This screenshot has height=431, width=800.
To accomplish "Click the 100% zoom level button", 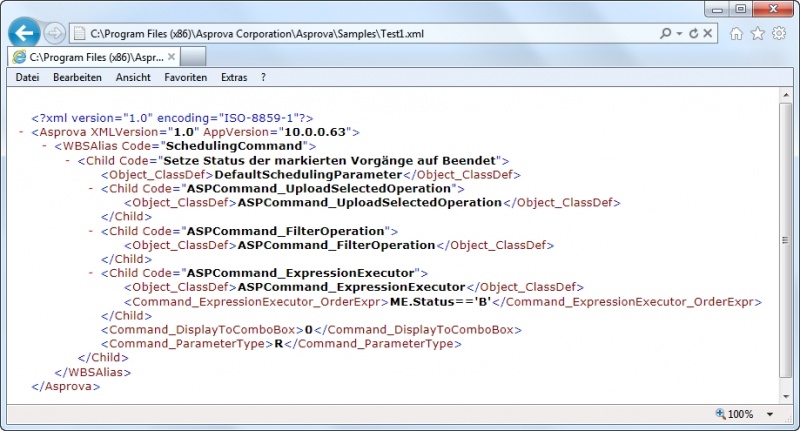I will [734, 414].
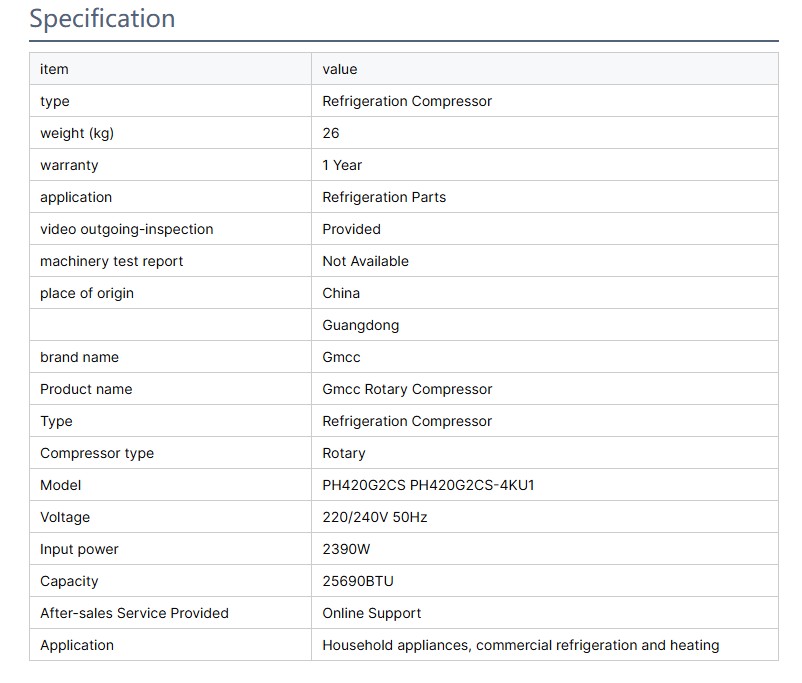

==

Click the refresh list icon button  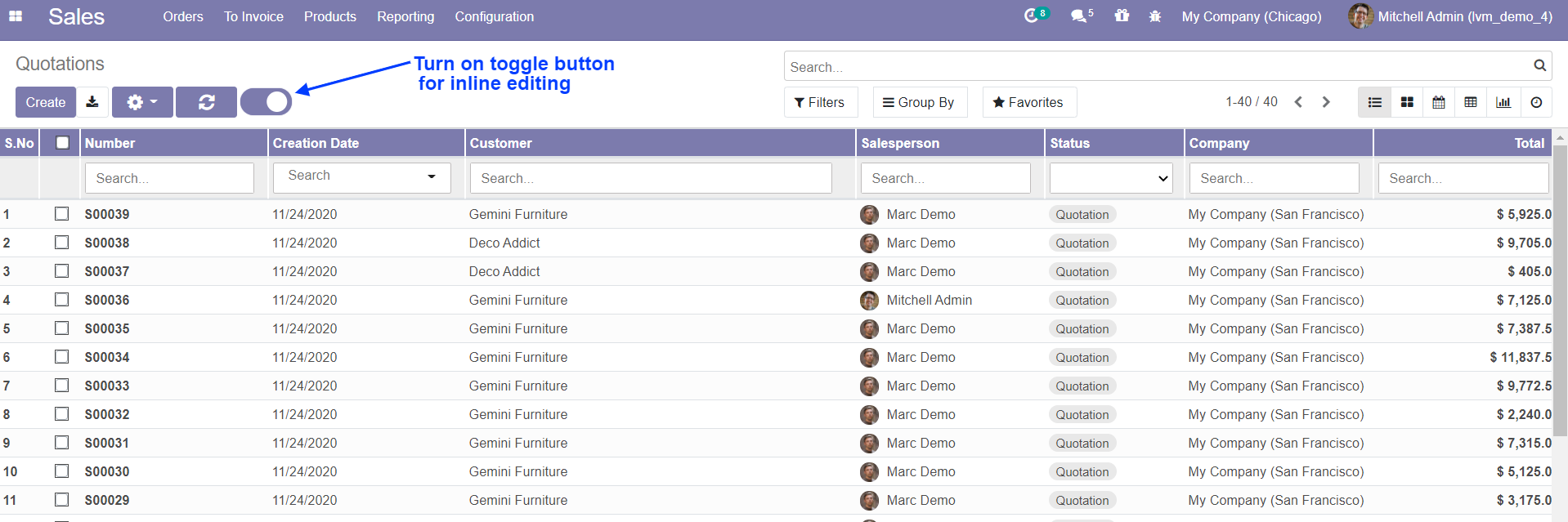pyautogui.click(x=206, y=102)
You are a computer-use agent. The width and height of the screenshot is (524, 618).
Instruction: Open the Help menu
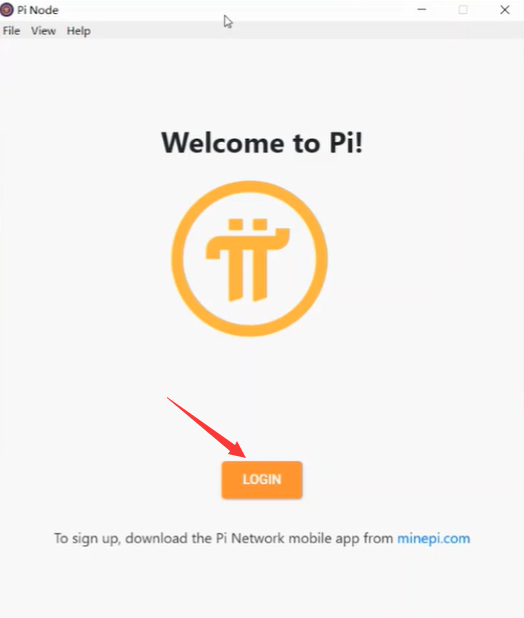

→ **WORK TO BE COMPLETED**
From the records above, repeat exactly the lines from the one with "You are a computer-use" through the one with "Instruction: Open the Help menu", both included.

→ **OUTPUT BELOW**
You are a computer-use agent. The width and height of the screenshot is (524, 618).
Instruction: Open the Help menu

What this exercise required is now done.